PAGE EXTRACT:
Budgeting is just about as far from the creative side of production you can get, but if you want to avoid the pitfalls of ‘creative’ accountancy then you’ll want to make sense of every cent.
Production budgets aren’t just used to keep a running total of costs. Showing you have everything accounted for is a key way of winning investment for the project in the first place.
How will you allow for overtime costs and pick-ups? Did you budget for loss, damages or delay? How much is the kit and the post work? Are you prepared to have acting unions sign off on your production payroll?
Laying out all the costs in prep is essential to understanding what you can and cannot afford, and where a trim here or there could help you achieve, say, a desired location shoot or camera rental.
Your budget will be constantly updated too throughout production so you’ll need one that’s user friendly and comprehensive to your needs.
What you don’t want is software that your clients can’t view or integrate smoothly into their systems. You don’t want something cumbersome or hard to use. You do want every last penny to go into production value and not into your budgeting software.
In this article, we highlight five of the key software solutions for film budgeting.
Movie Magic Budgeting
Movie Magic Budgeting (MMB) https://www.ep.com/home/managing-production/movie-magic-budgeting/ from Entertainment Partners set the standard and remains one of the most well-known programs, familiar to union reps and potential investors. It is most commonly used to streamline the whole process for scripted content (long and short) and generates reports that identify budgeting trouble spots.

REQUESTS:
1. In the passage on film budgeting software, which company makes Movie Magic Budgeting?
2. Continue the article on film budgeting software from the point where it stops.

ROWS:
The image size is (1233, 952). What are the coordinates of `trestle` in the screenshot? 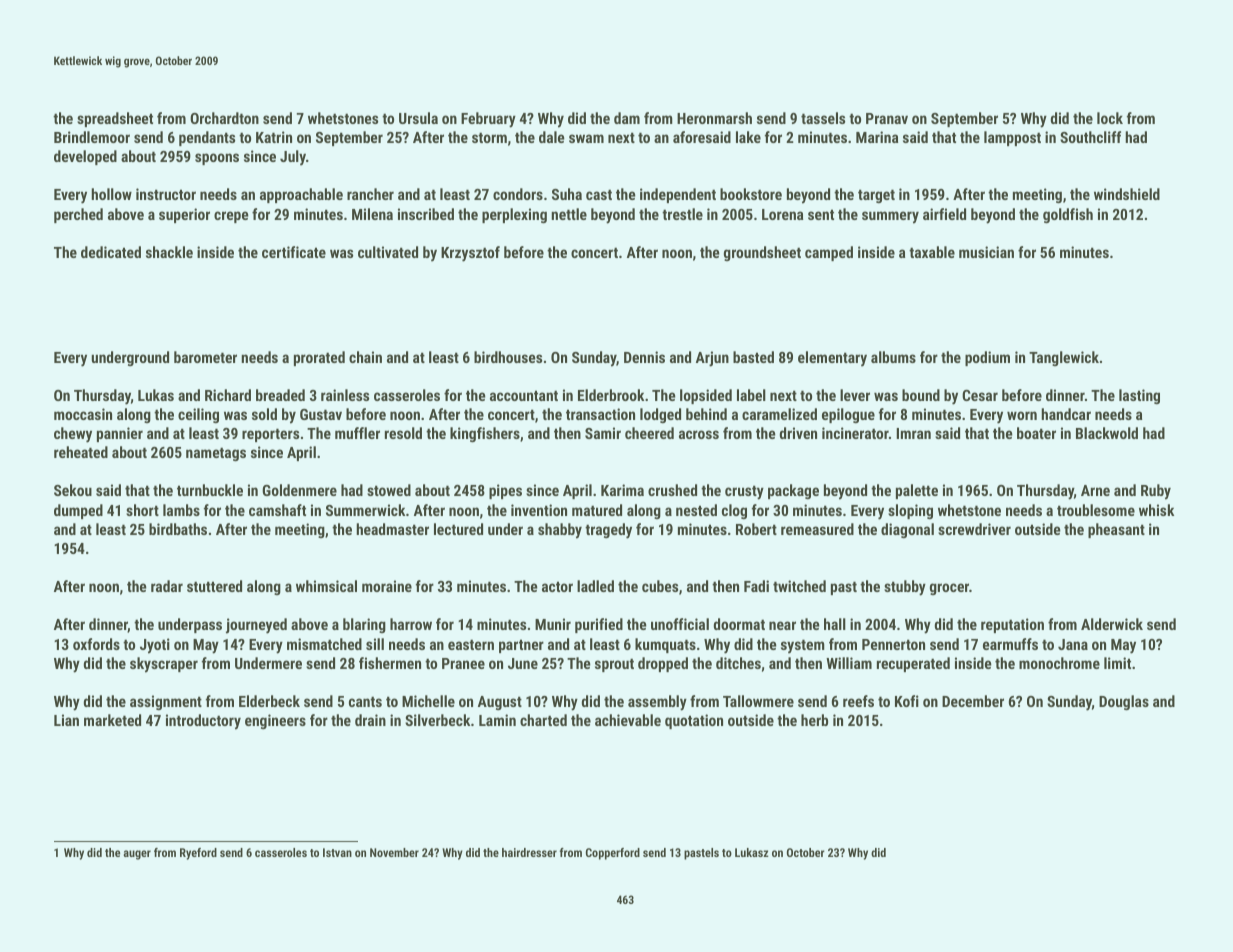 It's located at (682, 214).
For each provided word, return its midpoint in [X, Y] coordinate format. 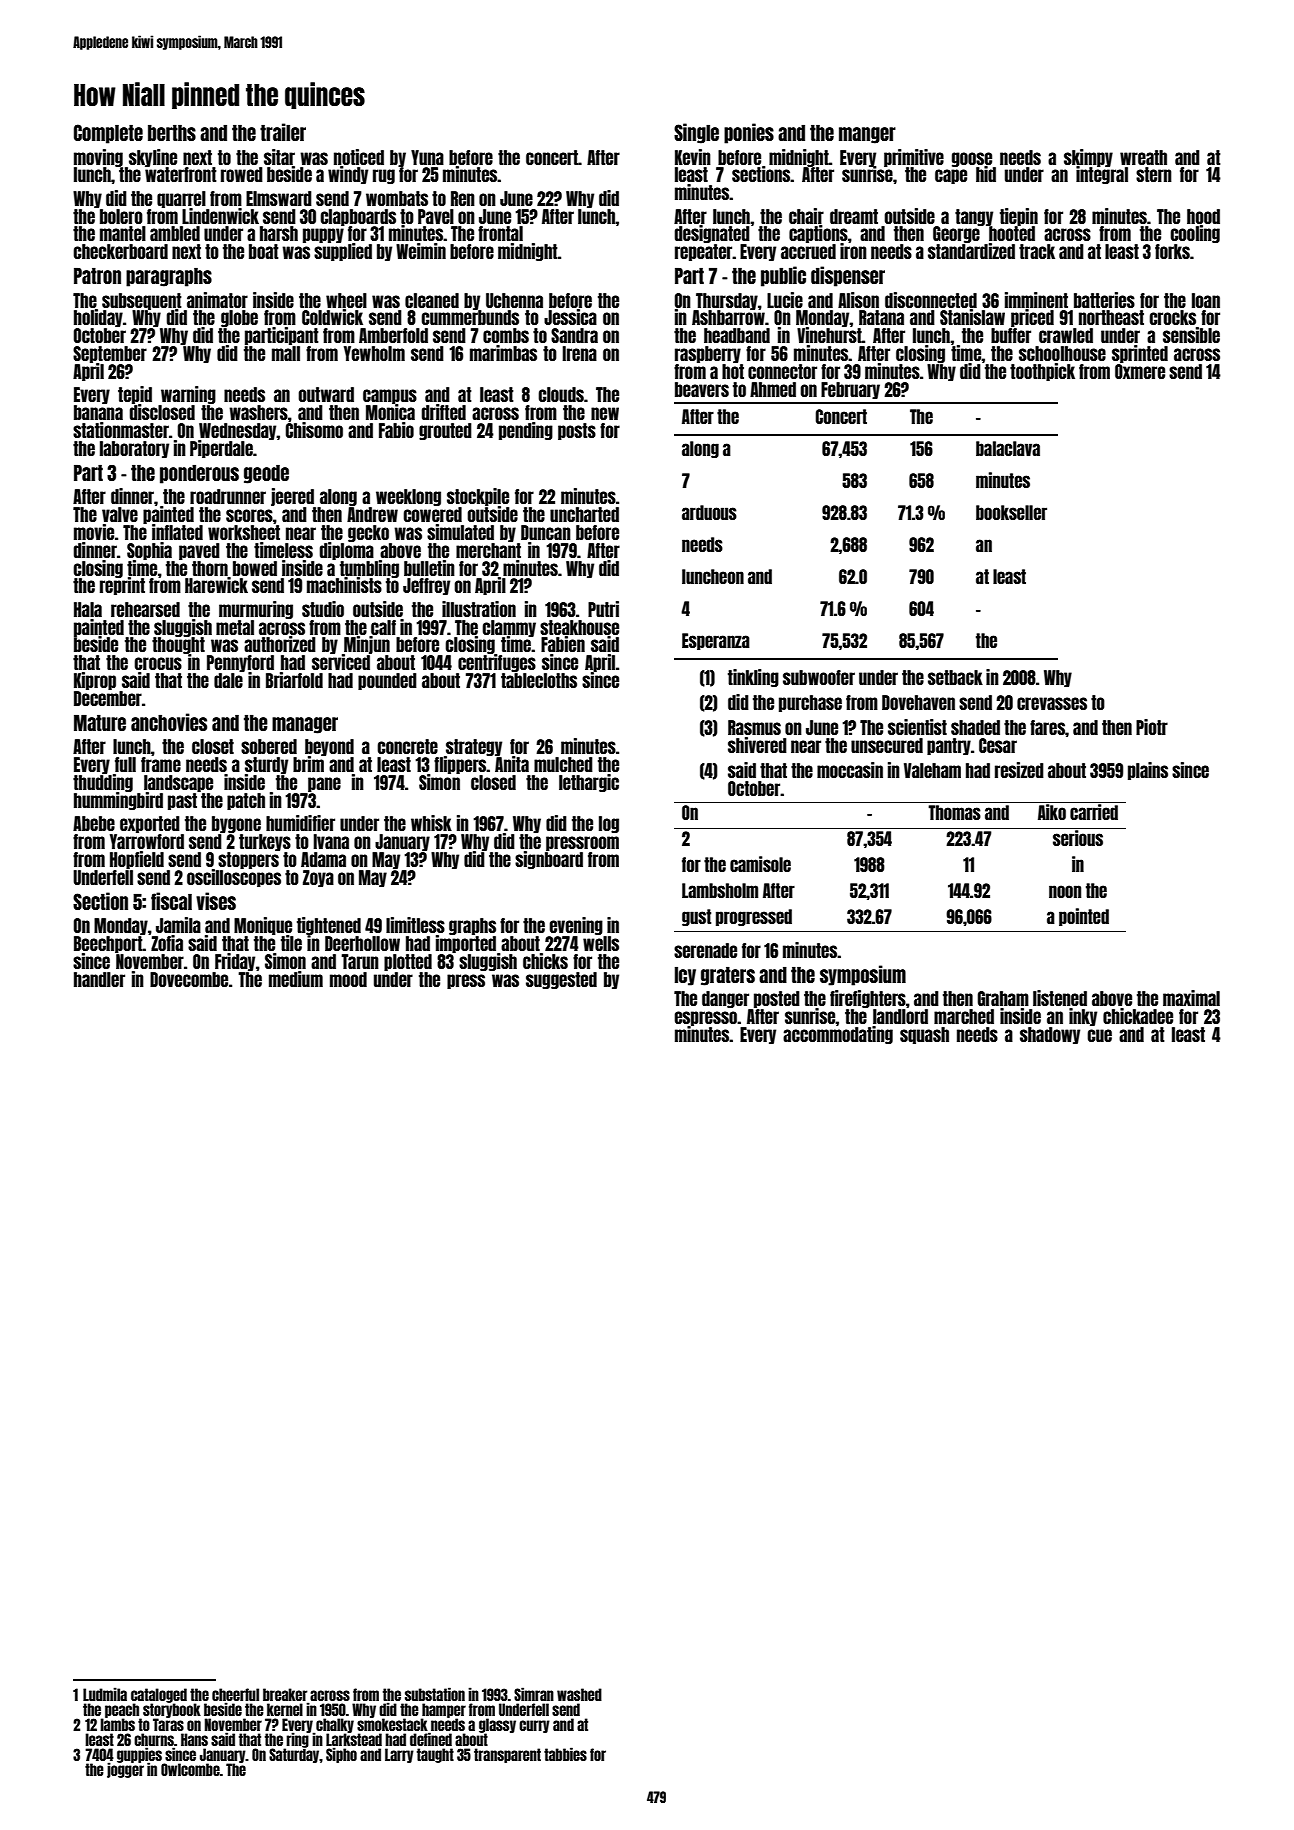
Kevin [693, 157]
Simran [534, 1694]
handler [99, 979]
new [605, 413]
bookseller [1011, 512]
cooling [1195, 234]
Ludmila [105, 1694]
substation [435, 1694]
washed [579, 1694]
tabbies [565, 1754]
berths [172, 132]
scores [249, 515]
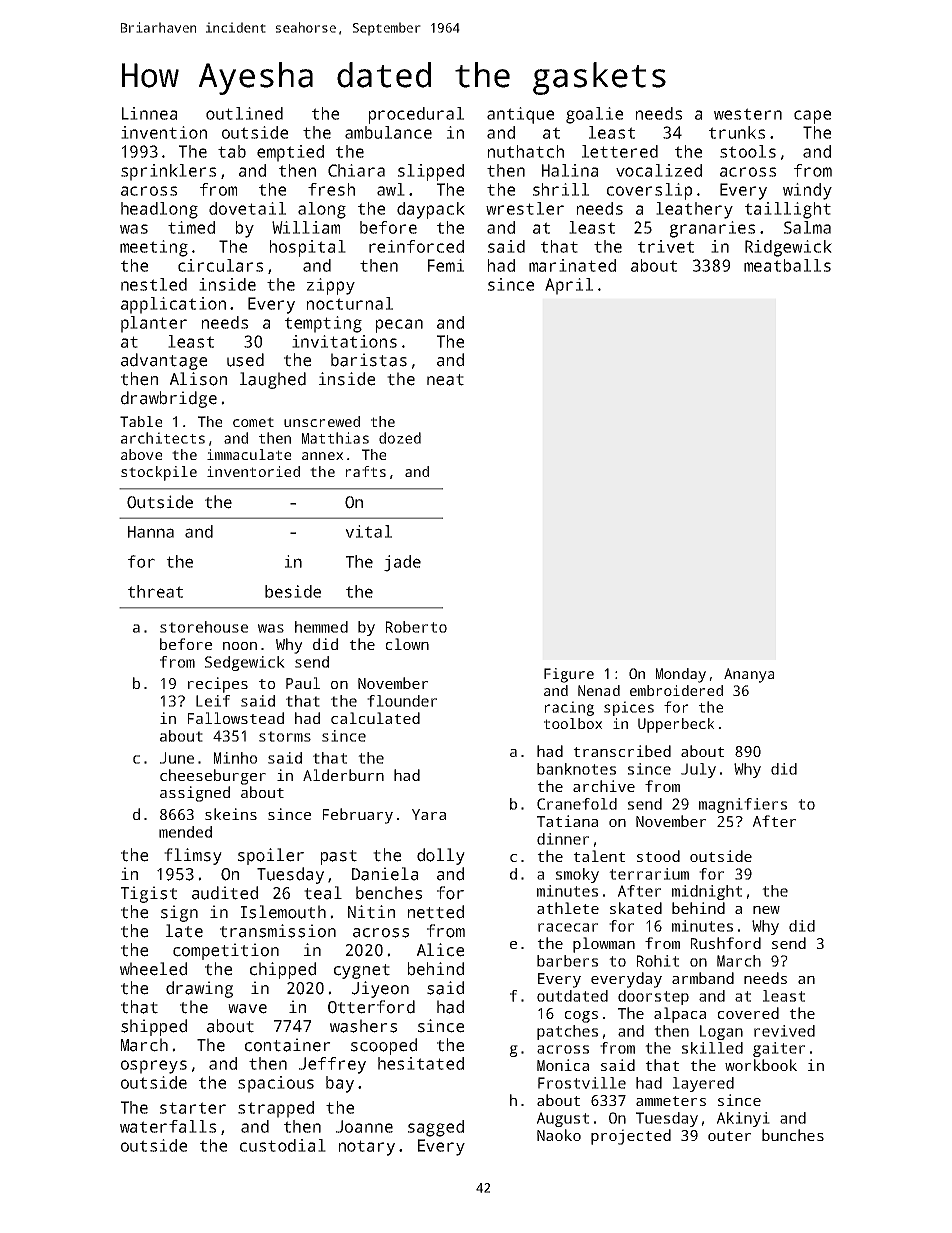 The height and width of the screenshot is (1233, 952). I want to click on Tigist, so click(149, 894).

EXPECTED ANSWERS:
1. Entertainment Partners

2.
Part of its successful adoption was due to including a full suite of apps for everything from scheduling to budgeting but, over time, this may also have led to some criticism as users came up against software bugs. It’s tricky to keep a lot of plates spinning, a point that EP candidly acknowledge, by calling the old version ‘clunky, antiquated and boring.’
Good news then that a comprehensive upgrade released in March addresses.
Among changes: the whole interface has been overhauled, the Find & Replace feature has been improved so that saved budgets are accessible even when offline and fringes, groups, globals and locations can be saved for use in future budgets.
Keyboard shortcuts are the same as in previous versions and budgets created with legacy MMBs can be imported.
The company hopes to entice new users with a free month trial (sign up by choosing a monthly plan from the website) and says it expects a little more critical acclaim with a reimagined suite “that finally answers the critics.”
You’ll need to register for an EP account to access its online store but expect to pay from $489.
Jungle Software https://www.junglesoftware.com/products/gorilla_bud_tour.php has been making software tools for film and video production since the early 2000s including modules for tracking cast and crew, rehearsal schedules, locations management, basic budgeting, scheduling, and expense tracking. Gorilla is its principal budget program and its main competitor is probably MMB which is one reason why Jungle has written a direct comparison between it and Gorilla– https://www.junglesoftware.com/great_articles/Compare-Movie-Magic-Budgeting-Gorilla.php although note that this doesn’t take into account MMB’s recent update.
For instance, in Gorilla Budgeting, when you first load a budget, you are taken to the Topsheet (which totals the accounts and contains potential costs), which is laid out very similarly to Movie Magic.
With Gorilla, you can attach fringes as flat rates or percentages to any detail line item, create globals for rates and amounts and re-use them in otherc budgets, add rates to production groups and defer line items.
You can tell it’s aimed at the larger indie show since it enables calculation for multiple currencies and for tax credits in different cities and states.
To help get your head around the various components, there are at least 30 video tutorials covering things like importing a sample template to creating fringes and exporting a budget to PDF.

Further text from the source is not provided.